蜂蜜のやさしい甘さが私も好きだ。毎日飲むぶんには甘すぎるかもしれないが、たまにはこういうものもいい。
西原さんが自分のグラスから少し分けたので、八つ橋も満足そうに皿を舐めていた。
そうやっているのを見ると、ちょっと大きめの普通の猫にしか見えない。
脱皮したあとの抜け殻、つまり毛皮、も部屋中探したのだが、見つけられなかった。
なんだか、私が白昼夢を見ていたのだと言い聞かせてしまいたいような気がする。
「八つ橋の名前をどうしようかと思って」
心配そうに窓辺の愛猫を見やりながら西原さんは言った。
だって僕の誤解のせいで、名前を付けまちがえていたわけですから。本当にあの耳の形と同じお菓子の名前にするとすれば。
「粒餡入り生八つ橋って呼ばなくては……!」
長い。音節にして十二文字。
が、主張する本人はいたって本気だ。変えるとなったら本当に変えるだろう。
この名前を真顔で叫びながら猫をさがし歩く彼を思い浮べて、私は笑いをこらえるのに必死だった。
今でさえ普通の名前とは言えないがこれはもっとすごい。八つ橋も災難である。
「……『つぶあんいりなま』までを名字にしたらどうですか?」
「名字、ですか?」
「あるでしょう。あなたにも西原っていう名字が」
「下の名前は次郎左衛門といいます」
じろうざえもん。江戸時代のサムライのような名前だ。
というか次郎ということは、上に兄が居るということなんだろうか。それもまた私の想像の限界をこえる。

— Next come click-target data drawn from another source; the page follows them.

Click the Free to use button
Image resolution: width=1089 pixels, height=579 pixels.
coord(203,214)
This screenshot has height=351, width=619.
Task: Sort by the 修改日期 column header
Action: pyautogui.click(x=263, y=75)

「……そう、それで親しい間柄らしく、下の名前だけ呼んでることにすれば」
「桃さんも僕のこと下の名前で呼んでいいですよ」
「それはご遠慮させていただきます」
にっこりと微笑を作って、私は丁重に辞退した。
関西の方に仕事で行ってきたんです。で、おみやげです。
コーヒーを飲み干したあと、生八つ橋と走り井餅各二箱ずつを渡すと、西原さんはそそくさと帰る準備をはじめた。おみやげがいつもより多い気がするのは考えすぎだろうか。
「あのですね、再来週また出張なんですが……」
「いいですよ」
これしきのことで隣人の観察をやめるのはもったいないし、くやしい。
のど元過ぎれば熱くもないし、それに結局私は八つ橋が嫌いではない。お菓子も、猫(多分)も。
だから私は八つ橋を抱いて帰っていく彼の背広のポケットが、まるで、毛皮かなにかのような、柔らかくてかさばるものを詰めこんだように、ふくらんでいたのを気にしないことにした。
急に予定より二日も早く帰ってきたことも。
世の中知らない方がいいこと、というのも確かに存在するのだ。